While advanced functionality of mobile devices increases with the rapid development of mobile devices, the capacity of batteries of mobile devices remains limited. For this reason, most mobile device manufacturers put more effort into increasing the use time of mobile devices rather than increasing battery capacity. In other words, most mobile device manufacturers focus more on improving battery use efficiency than increasing battery capacity.
Mobile devices typically include a low-dropout (LDO) regulator that is provided with an operating voltage from a power management IC included in the mobile device. The LDO regulator converts the operating voltage into an output voltage that is provided to a semiconductor chip of the mobile device. The LDO regulator needs to obtain a sufficient dropout voltage, i.e., a difference between an input voltage and an output voltage of the LDO regulator, in order to correctly generate the output voltage that is provided to the semiconductor chip. The LDO regulator has a feedback loop that includes an error amplifier and a power transistor. The error amplifier measures the difference between a reference voltage and the output voltage and adjusts the gate voltage of the power transistor in order to regulate the dropout voltage of the LDO regulator.

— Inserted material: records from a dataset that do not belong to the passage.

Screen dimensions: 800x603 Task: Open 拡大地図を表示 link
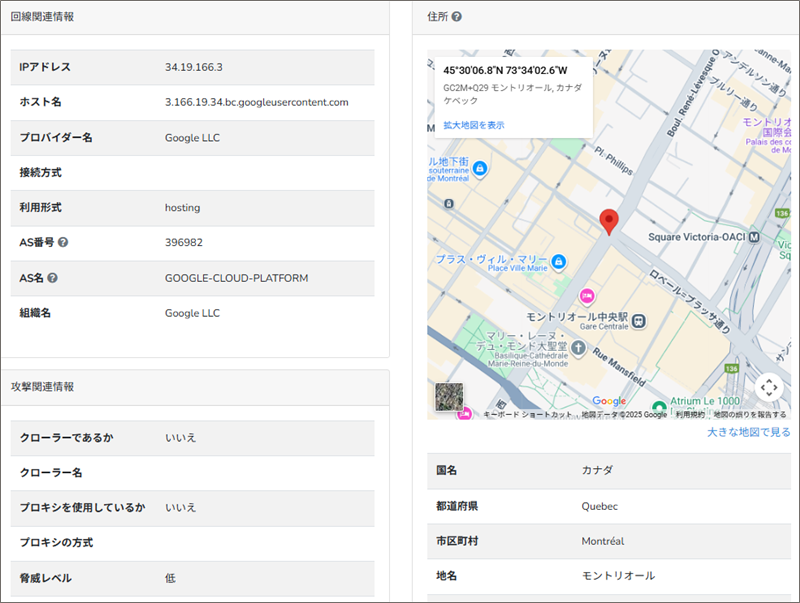[x=473, y=125]
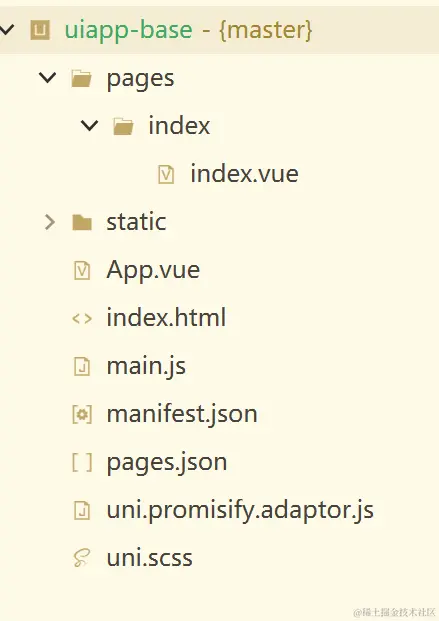
Task: Click the uiapp-base project icon
Action: pos(40,30)
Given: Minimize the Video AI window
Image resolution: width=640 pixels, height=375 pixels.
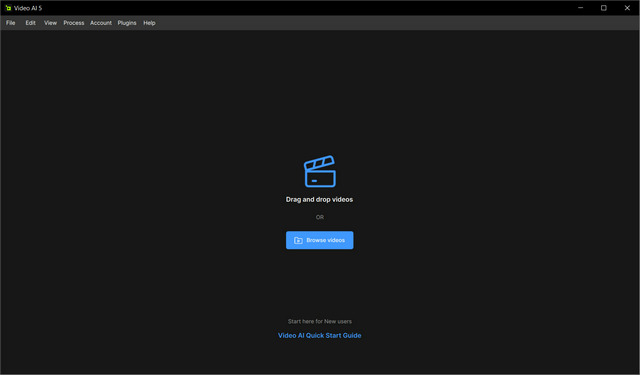Looking at the screenshot, I should 580,8.
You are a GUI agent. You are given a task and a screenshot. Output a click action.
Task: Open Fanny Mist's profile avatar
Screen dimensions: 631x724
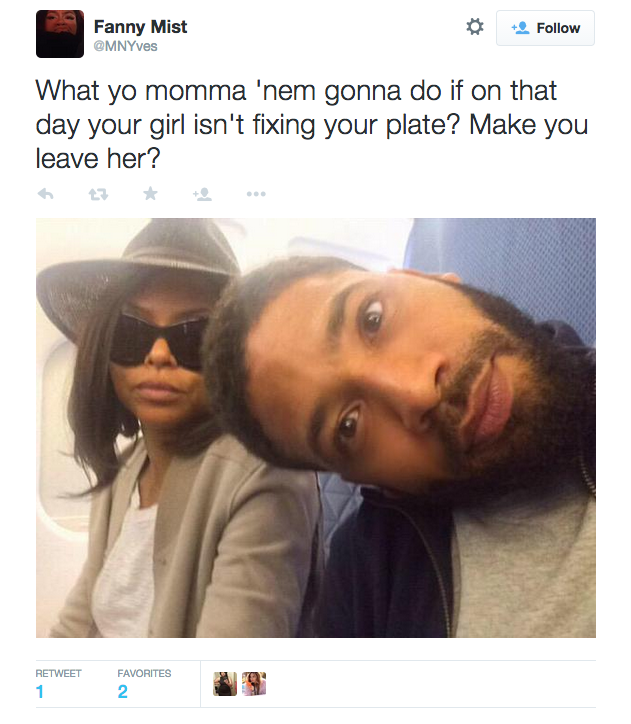click(60, 34)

If the dropout voltage is too small, the overall feedback loop gain of the LDO regulator decreases. As a result, a large error occurs in the output voltage of the LDO regulator. However, although a sufficient dropout voltage is needed to prevent errors in the output voltage of the LDO regulator, the power efficiency of the LDO regulator decreases as the dropout voltage increases.
In some cases, a single LDO regulator is required to provide a plurality of output voltages. If a plurality of error amplifiers are used to provide the LDO regulator with a plurality of output voltages, the size of the chip that incorporates the LDO regulator and driving current may increase with the increase in the number of error amplifiers, which are undesirable effects.